He is highly critical of everything I do, for example, if we cook together, I am always doing something wrong according to him. We get along, but are very different (he is quiet and reserved and serious and I am a bit more outgoing)

Today we argued and he told me he wants time alone. I didn’t want to leave, and I said I would just go in the other room for the rest of the night. He told me if I did that, then next time to take all my stuff, because it would he the last time I’d be at his house, so I left.

I am really worried he is going to take this time to think about ending things.

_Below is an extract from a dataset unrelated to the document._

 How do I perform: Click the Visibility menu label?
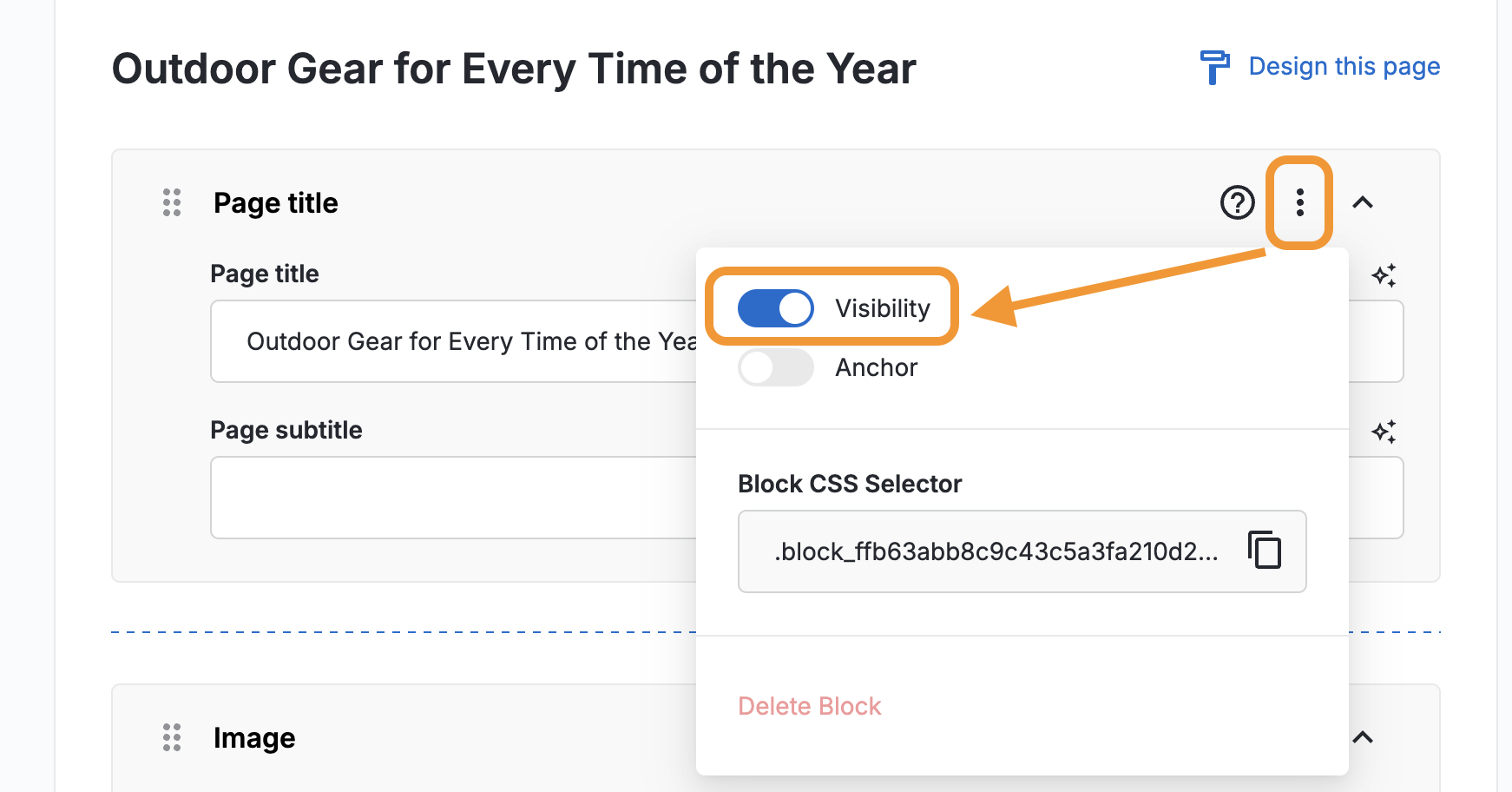point(882,308)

We love each other and are most of the time very good to each other. I think this is a product of spending way too much time together, so how can I reverse this?

 

This is so far my second most serious relationship (After being in one for 5 years that ended 2 years ago) and the only man who has treated me the nicest and who has his life together, so I really do not want to mess it up. I am afraid he is going to end things, and I am afraid of the rejection if he does. I feel like I will never find someone again who treated me as nice and he did and someone who has their life together the way he does.

 

How can I reverse the fact that we haven’t spent so much time together so far and that we are arguing and it has only been 4 months?

 

Should I just wait for him to text me? I really don’t want to make things worse. But I hate living with the unknown, if he’s going to end things or not.

 

Familiarity breeds contempt. Too much time spent with someone you're still getting to know isn't a good idea. Your involvement is at the stage where weak foundation relationships begin to fail. The "representatives on their best behavior" have been dismissed and you and he are now letting the "real you" off their leash. The real him is finding fault with everything you do and picking fights--that means the intrigue for him is over. No one who actually loves you criticizes everything you do nor do they kick you out of their house. He has lost respect for you.

 

Nothing spins the earth backwards for a do-over. I wouldn't wait for him to bring this mess back to me--I'd leave him be since he wants to be left alone.

 

Also, age may be nothing but a number, but here, it's showing how little patience he has with someone that much younger than him. He is always going to judge you by him having over 9 years of life experience over you--and that's why he's criticizing everything you do.

 

If you stay with someone who is treating you badly, then you cease being a victim and become a volunteer.